- **Source extract**:
Homeland Censorship Board

We’re in a twilight zone beyond mere “mission creep” now. 

Two months ago, creeps at the Department of Homeland Security (DHS) created a new censorship board, secret until its existence was revealed in congressional testimony.

This disinformatively named Disinformation Governance Board is headed by an open critic of the First Amendment, Nina Jankowicz. The purpose of the amendment being to protect freedom of speech and other rights from governmental assault, the new board and its director are especially alarming.

The DHS was formed after 9/11 to protect national security and combat terrorism, a form of politically motivated violence. And whatever the exact definition of “terrorism” should be, we can at least agree that arguing about the origins and issues of elections, pandemics, or Russian invasions doesn’t qualify. The bitterest clashing over facts is just speech, unless part and parcel of criminal acts.

- **Data extract**:
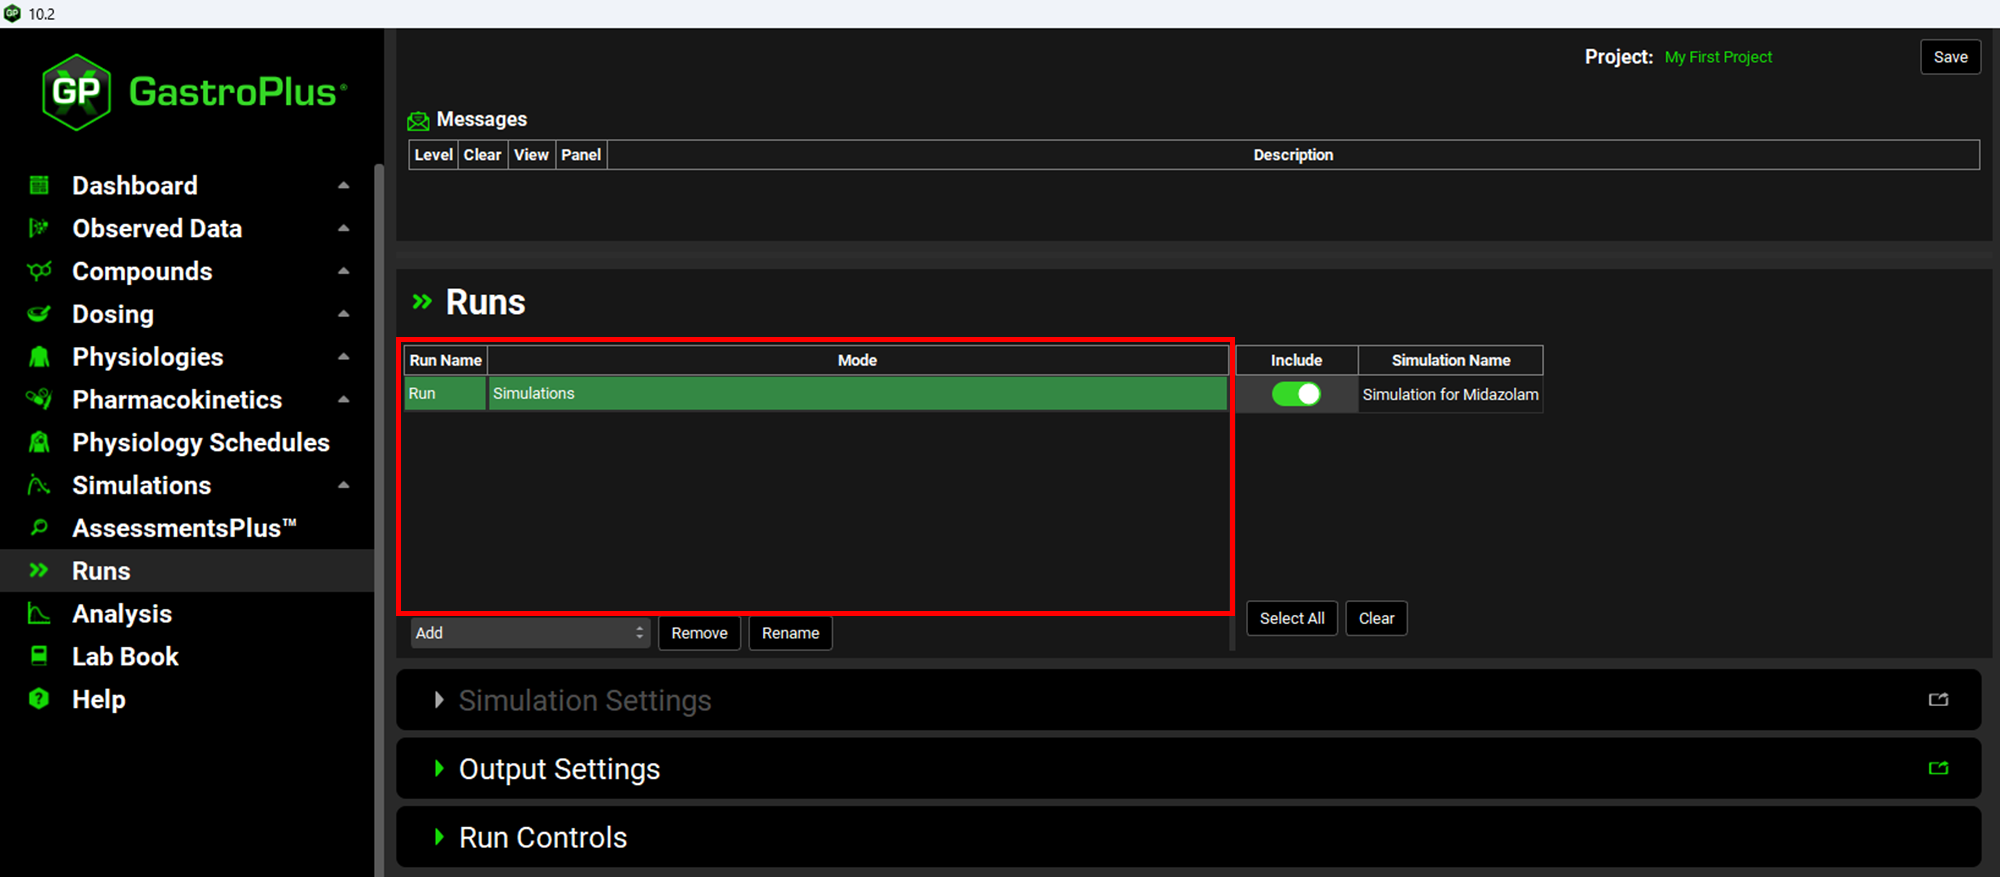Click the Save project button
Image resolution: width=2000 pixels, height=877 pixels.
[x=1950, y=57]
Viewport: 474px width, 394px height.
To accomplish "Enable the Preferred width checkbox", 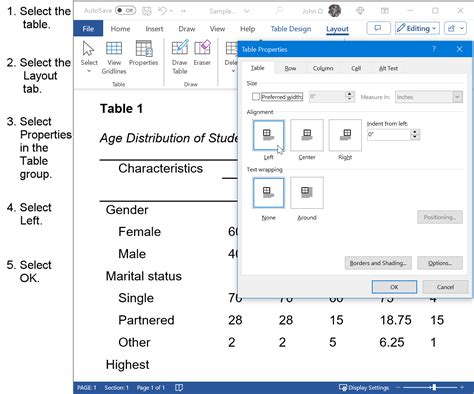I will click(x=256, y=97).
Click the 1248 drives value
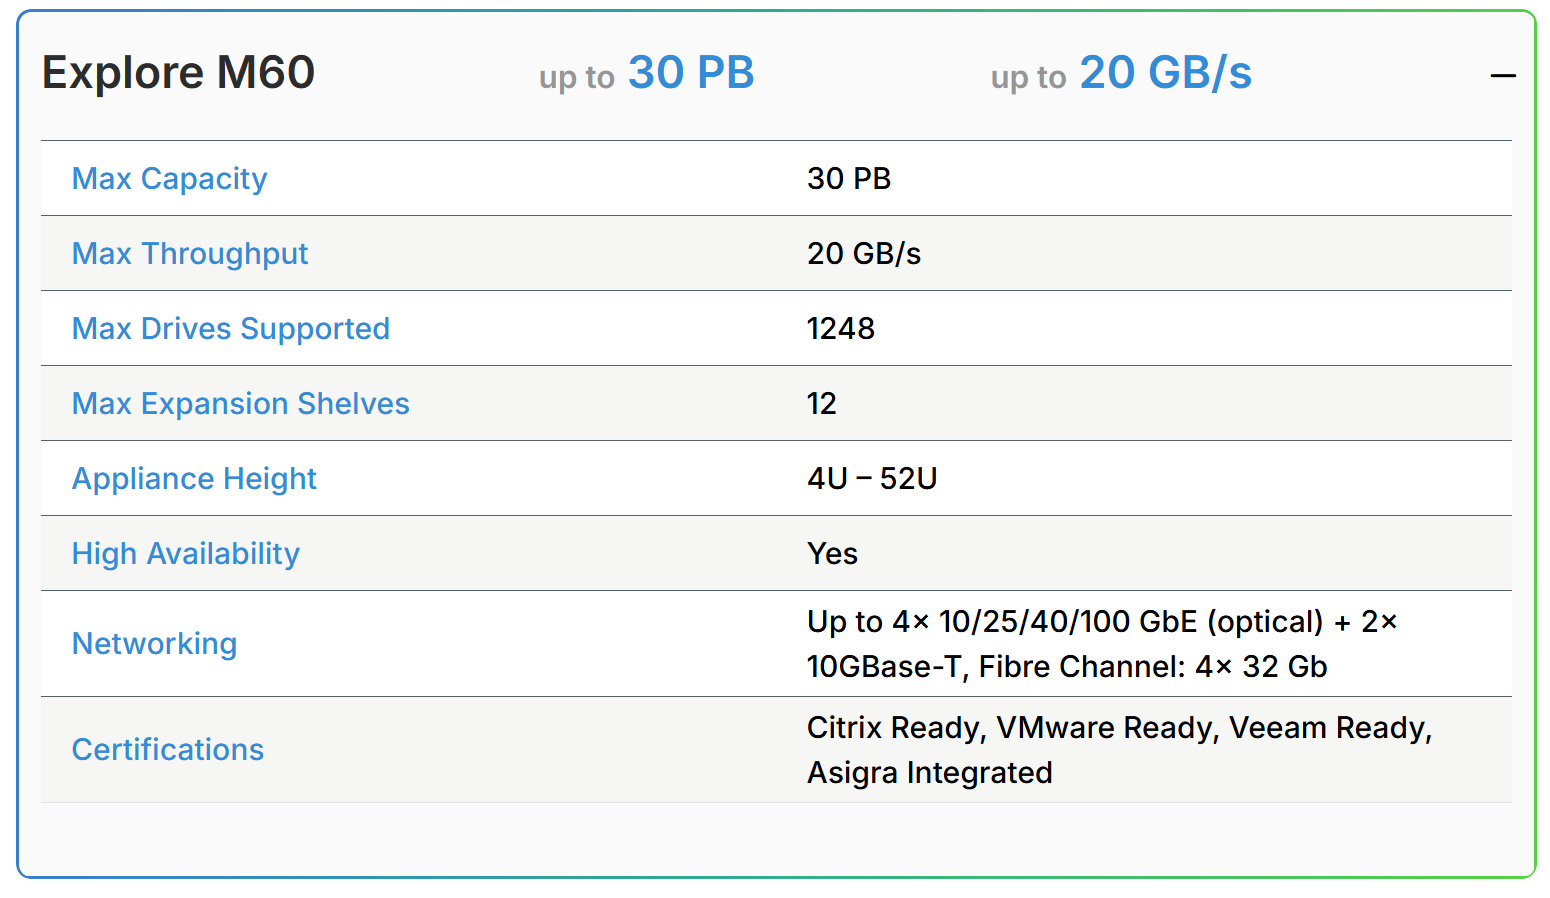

- **Exercise prompt**:
Reproduce word for word the stretch of the Homeland Censorship Board text from "This disinformatively named" through "of criminal acts.".

- **Your solution**:
This disinformatively named Disinformation Governance Board is headed by an open critic of the First Amendment, Nina Jankowicz. The purpose of the amendment being to protect freedom of speech and other rights from governmental assault, the new board and its director are especially alarming.

The DHS was formed after 9/11 to protect national security and combat terrorism, a form of politically motivated violence. And whatever the exact definition of “terrorism” should be, we can at least agree that arguing about the origins and issues of elections, pandemics, or Russian invasions doesn’t qualify. The bitterest clashing over facts is just speech, unless part and parcel of criminal acts.